There were four possible reasons for the tracheal fragility in our case. First, our patient had cerebral palsy with undernutrition, long-term steroid replacement therapy, and severe sepsis because of an intractable cerebral abscess, making him a compromised host. Second, higher positive pressure ventilation was required during the course of treatment, which could have caused pressure injury. Use of an uncuffed tracheostomy tube during positive pressure ventilation is usually associated with some amount of air leak from the trachea. Changing to a cuffed tracheostomy tube without an air leak would result in higher pressure ventilation compared with an uncuffed tracheostomy tube with air leak despite unchanged positive pressure settings. Third, the unstable tip of the tracheostomy tube might have impinged on the posterior tracheal wall more strongly during the patient’s transfer to our hospital, which could have caused the wound that ultimately led to tracheal perforation. Fourth, it was possible that the cuff of the tracheostomy tube contacted the tracheal ulcer, causing the perforation, although we repeatedly confirmed that the cuff of the tracheostomy tube did not contact the tracheal ulcer during the course of treatment. Patients with a greater risk of tracheal perforation, such as our case, should undergo repeated assessment of the position of the tracheostomy tube not only during their hospitalization but also while being transferred, to prevent tracheal perforation.
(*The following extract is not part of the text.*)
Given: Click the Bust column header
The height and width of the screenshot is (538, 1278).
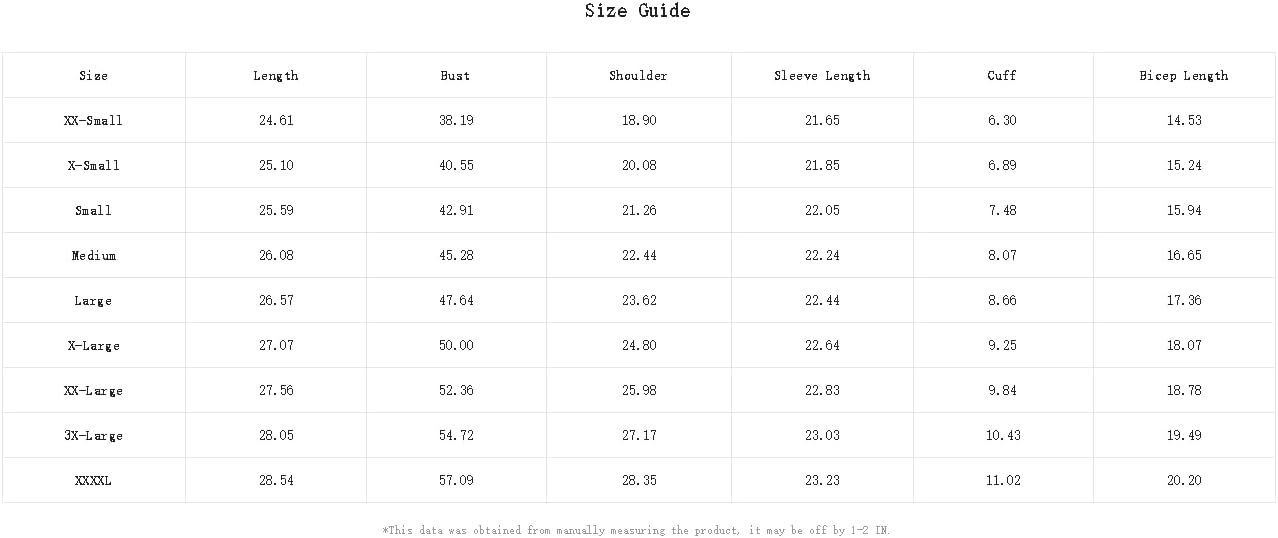Looking at the screenshot, I should (x=456, y=76).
The goal of treatment of tracheal perforation is to minimize the risk of mediastinitis and provide effective ventilation during the healing process while observing for scarring and tracheal stenosis. Generally, surgical repairs are considered when patients remain unstable or bridging the lesion is not technically feasible . If the patient’s respiration is stable, positive pressure ventilation should be terminated . A previous study showed that noninvasive positive pressure ventilatory support might be effective as transient treatment in patients with tracheal perforations . However, positive pressure ventilation could not be discontinued in our patient because of disuse syndrome and cerebral palsy. As emergency treatment for tracheal perforation, we bridged the tracheal perforation with the cuffed tracheostomy tube, which successfully prevented the deterioration of mediastinitis and provided enough ventilation.
In conclusion, we observed unexpected hypotension because of pneumomediastinum and pneumothorax secondary to tracheal perforation in a pediatric patient. Our experience suggests that tracheal perforation should be considered in the differential diagnosis in pediatric patients with long-term tracheostomy tube placement who suddenly develop hypotension.